For a lot of people, Christmas is full of love, happiness and festivities. For many others, however, it is a time when they struggle. Many can be at risk of violence or aggression, either as part of a continued cycle that they live in, or through people excessively drinking. Many, young and old, are at risk of abuse and neglect this Christmas time. And all ages are facing the daily wrestle with their mental health problems.
It can be an extremely difficult time. Media tells us we should be happy, joyful, and excited for the festivities. However, when you already struggle to feel happy, this added pressure can make you feel worse.
I will always remember something the late Robin Williams once said
“I used to think the worst thing in life was to end up alone. It’s not. The worst thing in life is to end up with people that make you feel all alone.”
Now, I am not saying for a moment that the people around us act in a way to make us feel worse. For many, they will not even be aware of how you are feeling, unless you have opened to them. However, when those around you are celebrating and enjoying the festivities, if you struggle to involve yourself in this, then you can end up feeling isolated and apart from the crowd.
So what can be done?
For those of you getting involved in a big get together, maybe with the extended family and friends, just remember there may be one person in your group who doesn’t want to get excessively drunk and sing at the top of their voice. Rather than telling them to get in the spirit, or stop being grumpy, just take 5 minutes out to join them on the couch, or by the food, and just give them the chance to say hi. Be there, and it might just make their day.

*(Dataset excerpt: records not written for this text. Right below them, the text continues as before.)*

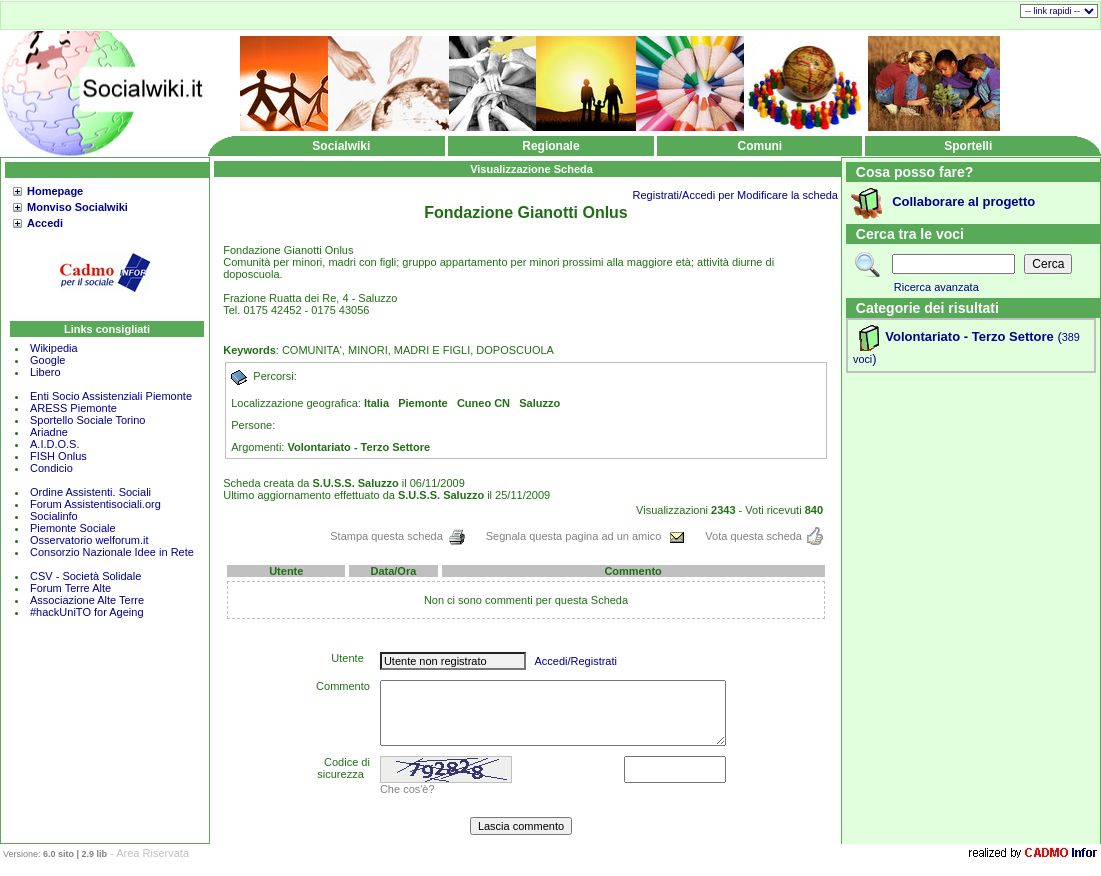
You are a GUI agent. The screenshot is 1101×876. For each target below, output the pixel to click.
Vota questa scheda (764, 536)
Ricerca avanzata (936, 287)
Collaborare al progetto (963, 201)
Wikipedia (54, 348)
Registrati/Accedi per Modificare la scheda (735, 195)
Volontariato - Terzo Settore (969, 336)
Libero (45, 372)
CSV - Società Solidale (85, 576)
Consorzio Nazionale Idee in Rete (112, 552)
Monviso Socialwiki (77, 207)
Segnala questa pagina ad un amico (586, 536)
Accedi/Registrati (575, 661)
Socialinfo (54, 516)
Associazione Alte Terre (87, 600)
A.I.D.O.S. (55, 444)
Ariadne (49, 432)
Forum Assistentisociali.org (95, 504)
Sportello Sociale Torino (87, 420)
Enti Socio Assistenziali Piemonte (111, 396)
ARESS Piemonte (73, 408)
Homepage (55, 191)
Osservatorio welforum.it (89, 540)
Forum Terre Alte (72, 588)
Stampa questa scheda (398, 536)
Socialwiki (341, 146)
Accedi (45, 223)
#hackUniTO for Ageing (87, 612)
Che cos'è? (407, 789)
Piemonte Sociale (73, 528)
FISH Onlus (58, 456)
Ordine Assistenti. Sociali (90, 492)
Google (47, 360)
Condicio (51, 468)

Also, and I cannot stress this enough, if you see someone being physically or verbally abused, please speak up. Do not shrug it off as simply a drunken domestic, or the stress of Christmas. Yes, it might be a one off, but it could be a lot more. Just saying something can often be all that is needed. Of course, if it requires it, please contact the local authority in your area, and don’t get involved in being physical yourself.
Finally, remember the elderly in your area. I am not saying you have to invite them for lunch, or spend all day with them. But, if you know who they are, and think that they may not have had any family come round, then take them that last mince pie, or slice of cake. Offer to have a sherry with them. Just make sure they see someone. You never know, you may end up finding they have lived in the same area and knew your parents or grandparents as well.
For those of you in need, please seek help. A number of charities will still be open and happy to talk and listen. Rather than sit her and list every single charity that can help, please click here and it will give the main charities in your area.
I would like to wish all of you the best, and look forward to hearing from you in 2018.